La donna Infero sogghignò e non si diede la pena di guardare oltre ciò che aveva già visto, nonostante il gesto d'invito a braccia allargate dell'altra. – Un misero mondo per una fiera yuki-onna, un magazzino dimenticato dagli uomini. Una volta quelle come te abitavano le vette inviolate dei monti, ma suppongo che con l'andare del tempo il piccolo popolo sia diventato davvero piccolo.
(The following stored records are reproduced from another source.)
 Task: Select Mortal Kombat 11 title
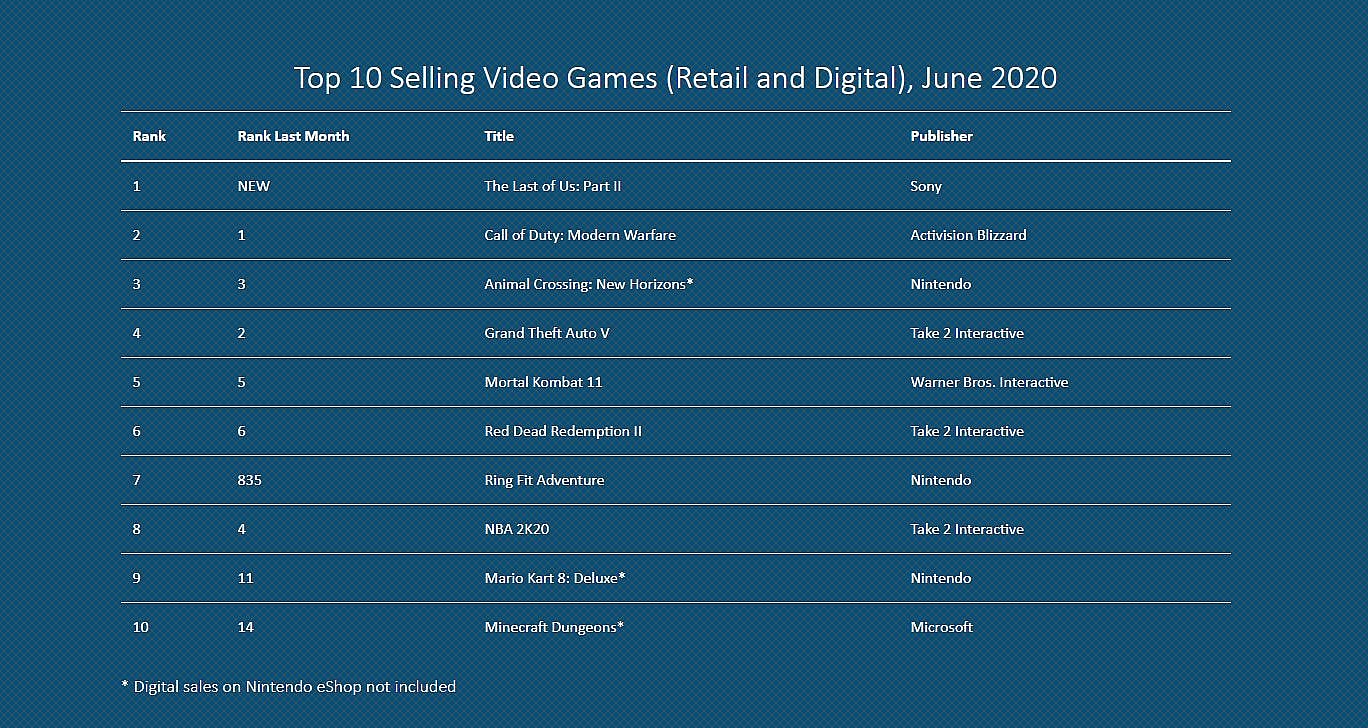(x=543, y=382)
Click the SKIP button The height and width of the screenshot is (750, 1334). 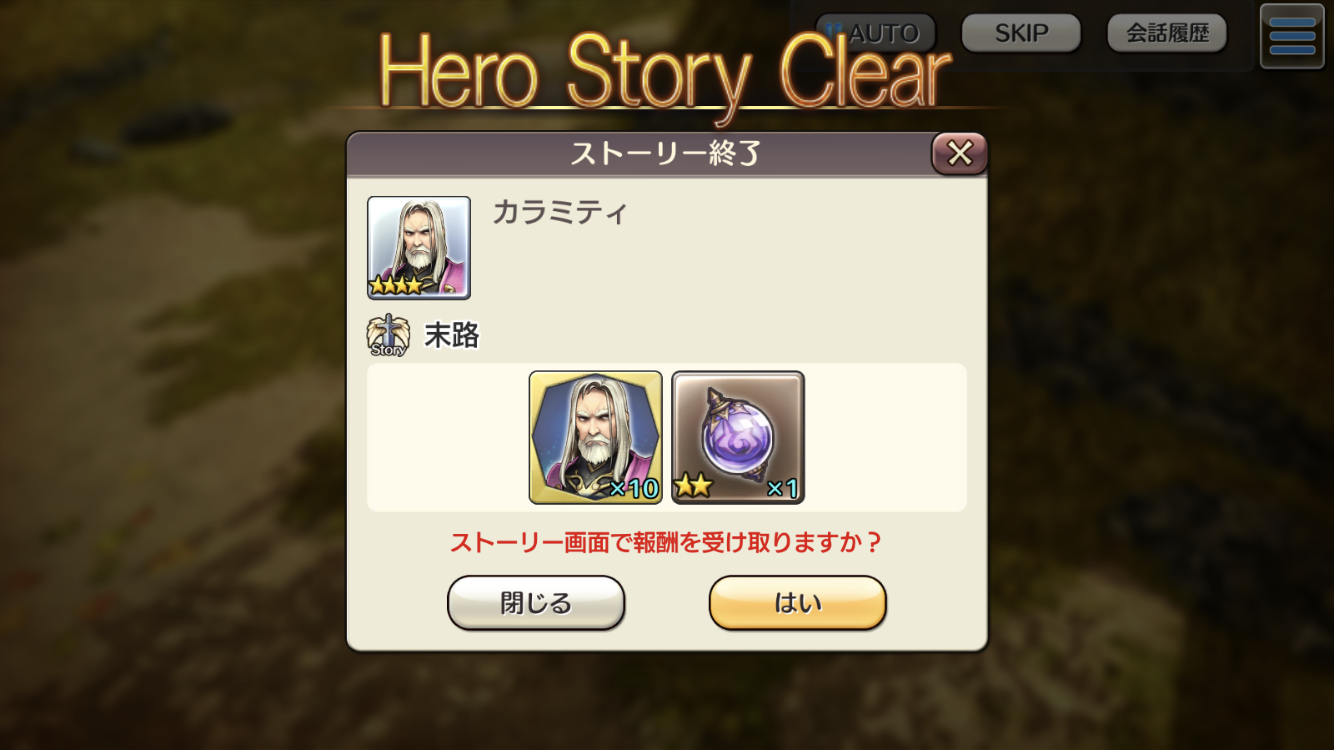(1021, 33)
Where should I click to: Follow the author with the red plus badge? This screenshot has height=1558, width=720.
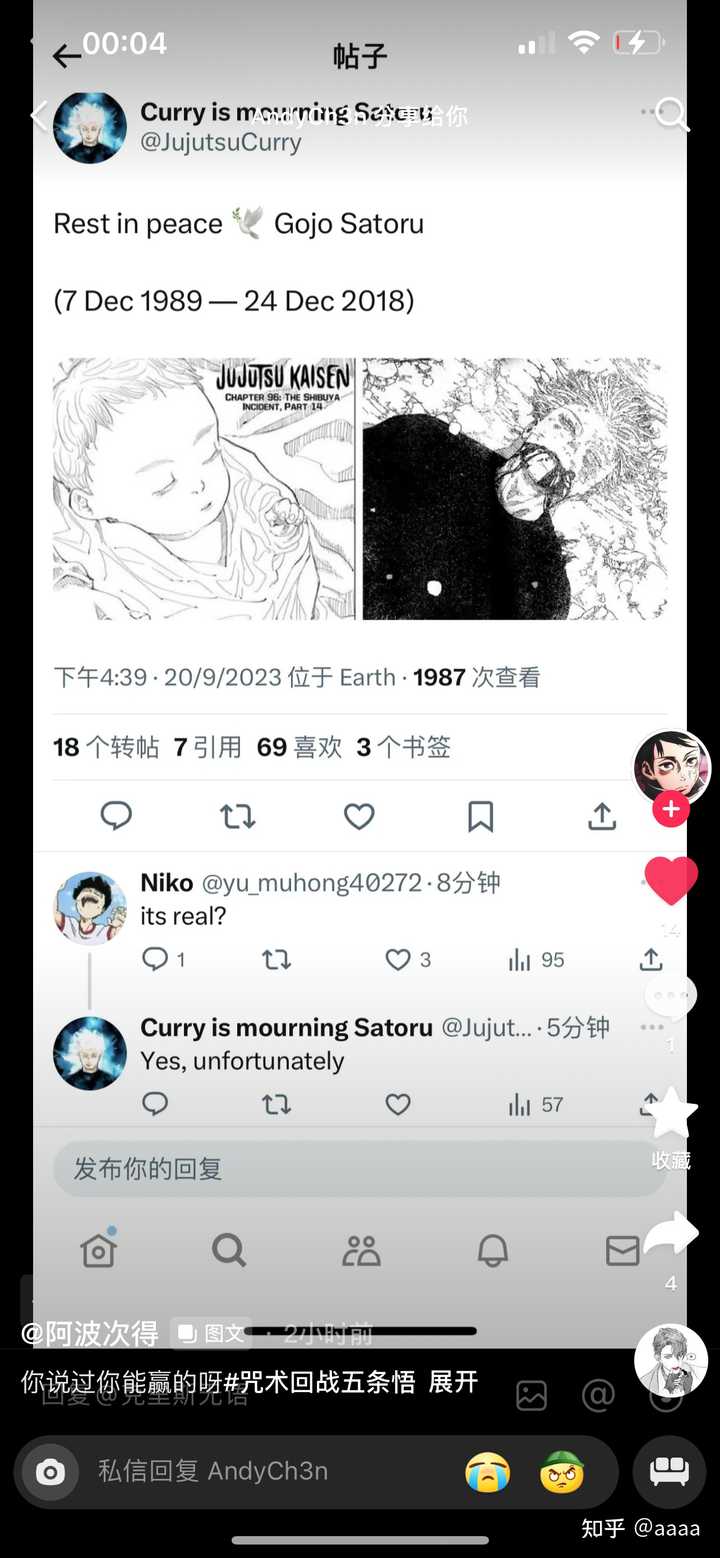point(670,810)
Una smorfia di disgusto passò sulle labbra della creatura d'inverno, subito mascherata da un sorriso di scherno. – Non li hai letti i giornali? Non esiste più alcuna vetta inviolata. Intrusi privi di rispetto si vantano di aver conquistato le nostre antiche terre, e ogni anno nuove orde invadono le cime dei monti più alti. Non c'è pace, lassù, per noi.
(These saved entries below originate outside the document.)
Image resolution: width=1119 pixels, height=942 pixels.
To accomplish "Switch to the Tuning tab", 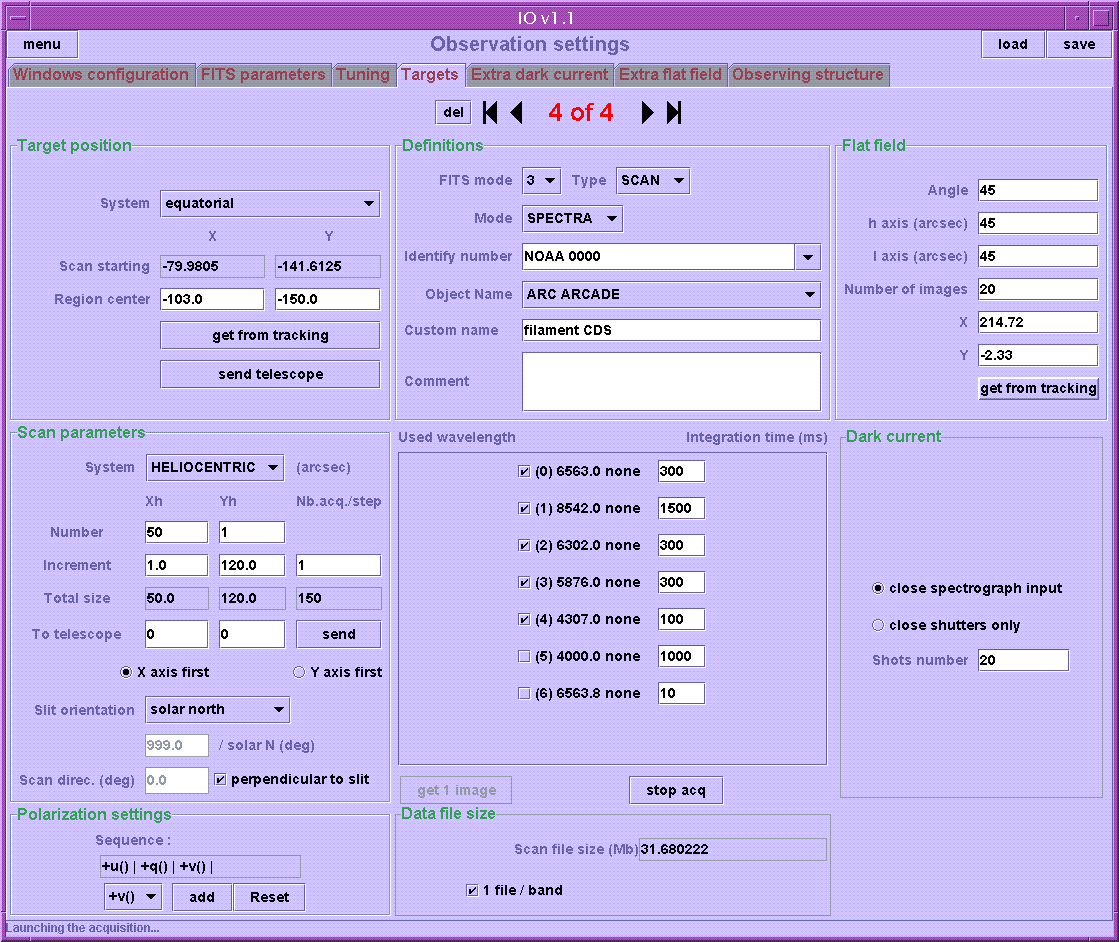I will [363, 75].
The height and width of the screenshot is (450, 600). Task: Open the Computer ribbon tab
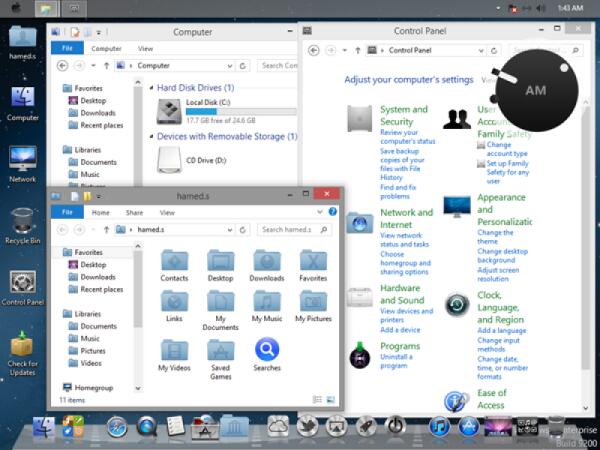coord(106,48)
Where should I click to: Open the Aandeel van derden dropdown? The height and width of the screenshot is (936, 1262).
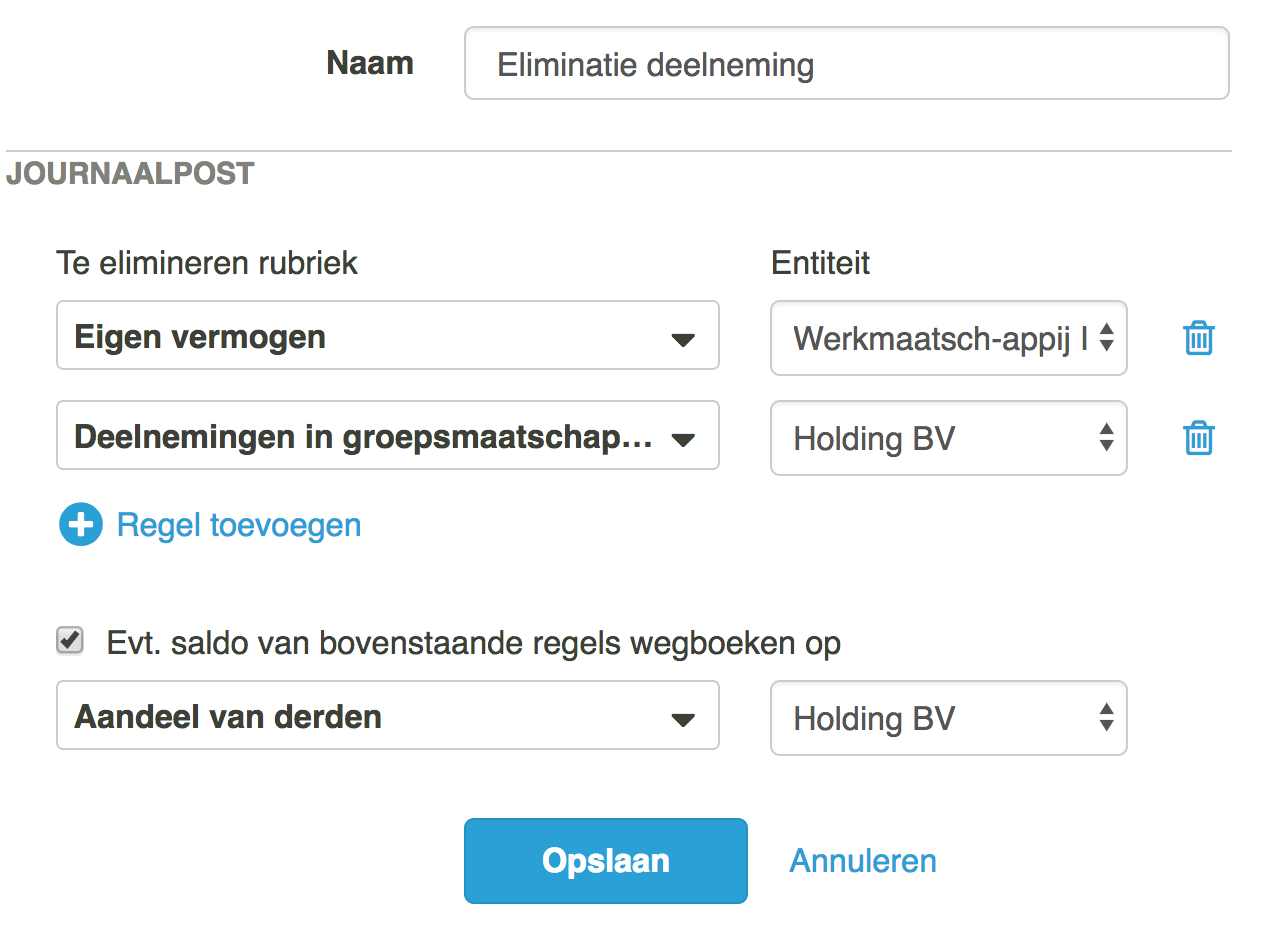pos(388,715)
La donna infero si piegò verso la più piccola. – E non li hai uccisi? Tu che sei l'incarnazione del freddo, non hai saputo liberarti di loro? Una volta, la ferocia della tua stirpe era leggendaria, ma come ho detto, a quanto pare vi siete ammorbidite, anzi, oserei dire... sciolte.
– Io non uccido! – ribatté la yuki-onna, le parole quasi indistinguibili nello stridore della sua voce. – Io preservo la bellezza.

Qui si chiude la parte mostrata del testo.